Information given:
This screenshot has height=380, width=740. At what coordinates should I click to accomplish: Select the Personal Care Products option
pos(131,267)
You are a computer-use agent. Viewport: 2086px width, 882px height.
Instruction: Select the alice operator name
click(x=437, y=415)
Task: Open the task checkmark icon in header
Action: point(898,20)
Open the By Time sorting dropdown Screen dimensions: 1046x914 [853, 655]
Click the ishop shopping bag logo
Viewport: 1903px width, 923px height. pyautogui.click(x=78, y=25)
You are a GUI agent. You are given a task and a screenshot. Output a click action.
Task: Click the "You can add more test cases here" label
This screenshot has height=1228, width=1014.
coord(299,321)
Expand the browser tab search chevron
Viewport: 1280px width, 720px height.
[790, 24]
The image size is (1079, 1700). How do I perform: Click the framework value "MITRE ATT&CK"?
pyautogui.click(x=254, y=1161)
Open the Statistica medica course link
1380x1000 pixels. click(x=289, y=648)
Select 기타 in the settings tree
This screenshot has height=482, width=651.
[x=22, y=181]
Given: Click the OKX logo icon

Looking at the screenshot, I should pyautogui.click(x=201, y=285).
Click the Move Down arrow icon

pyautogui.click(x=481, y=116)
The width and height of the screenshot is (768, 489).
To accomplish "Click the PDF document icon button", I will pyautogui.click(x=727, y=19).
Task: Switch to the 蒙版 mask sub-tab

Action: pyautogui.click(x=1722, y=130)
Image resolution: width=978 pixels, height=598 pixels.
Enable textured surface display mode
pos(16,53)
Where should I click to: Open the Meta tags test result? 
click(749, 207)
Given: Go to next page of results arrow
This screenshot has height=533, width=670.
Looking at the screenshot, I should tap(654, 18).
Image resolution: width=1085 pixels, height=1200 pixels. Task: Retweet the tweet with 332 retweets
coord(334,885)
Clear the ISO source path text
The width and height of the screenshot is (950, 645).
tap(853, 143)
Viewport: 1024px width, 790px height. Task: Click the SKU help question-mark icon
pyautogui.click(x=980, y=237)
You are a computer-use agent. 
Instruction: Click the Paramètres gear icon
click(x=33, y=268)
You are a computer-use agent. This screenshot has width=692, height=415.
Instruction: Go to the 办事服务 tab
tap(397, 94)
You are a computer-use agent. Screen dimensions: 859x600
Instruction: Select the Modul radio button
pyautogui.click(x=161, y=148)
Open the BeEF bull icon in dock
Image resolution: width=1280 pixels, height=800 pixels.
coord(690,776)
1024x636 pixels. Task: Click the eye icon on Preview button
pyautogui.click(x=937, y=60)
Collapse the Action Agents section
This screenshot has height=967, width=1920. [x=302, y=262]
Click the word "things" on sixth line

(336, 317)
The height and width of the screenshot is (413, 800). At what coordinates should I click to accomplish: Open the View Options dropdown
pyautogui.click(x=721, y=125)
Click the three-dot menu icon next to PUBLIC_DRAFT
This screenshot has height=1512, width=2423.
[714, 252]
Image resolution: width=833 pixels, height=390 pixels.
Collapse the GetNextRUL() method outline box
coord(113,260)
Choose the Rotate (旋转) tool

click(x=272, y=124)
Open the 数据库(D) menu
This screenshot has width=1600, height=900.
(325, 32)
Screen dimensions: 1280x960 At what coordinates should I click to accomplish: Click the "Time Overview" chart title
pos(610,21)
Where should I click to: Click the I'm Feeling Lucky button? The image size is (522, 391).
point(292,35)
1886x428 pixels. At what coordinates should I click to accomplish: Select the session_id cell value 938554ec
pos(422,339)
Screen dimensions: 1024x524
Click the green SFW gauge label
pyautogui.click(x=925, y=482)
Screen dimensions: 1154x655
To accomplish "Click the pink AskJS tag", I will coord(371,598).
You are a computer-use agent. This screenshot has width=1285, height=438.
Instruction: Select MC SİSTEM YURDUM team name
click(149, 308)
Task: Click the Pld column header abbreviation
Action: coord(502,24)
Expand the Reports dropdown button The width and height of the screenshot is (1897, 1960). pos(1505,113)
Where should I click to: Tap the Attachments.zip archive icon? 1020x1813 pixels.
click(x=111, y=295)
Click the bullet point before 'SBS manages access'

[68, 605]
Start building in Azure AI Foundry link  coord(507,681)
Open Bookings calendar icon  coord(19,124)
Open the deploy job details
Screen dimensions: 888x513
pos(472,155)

Action item:
Show every line above in which the word "will" is found.

Task result:
To accomplish "Click the PDF document icon button", I will pyautogui.click(x=727, y=19).
To accomplish "Click the pink AskJS tag", I will coord(371,598).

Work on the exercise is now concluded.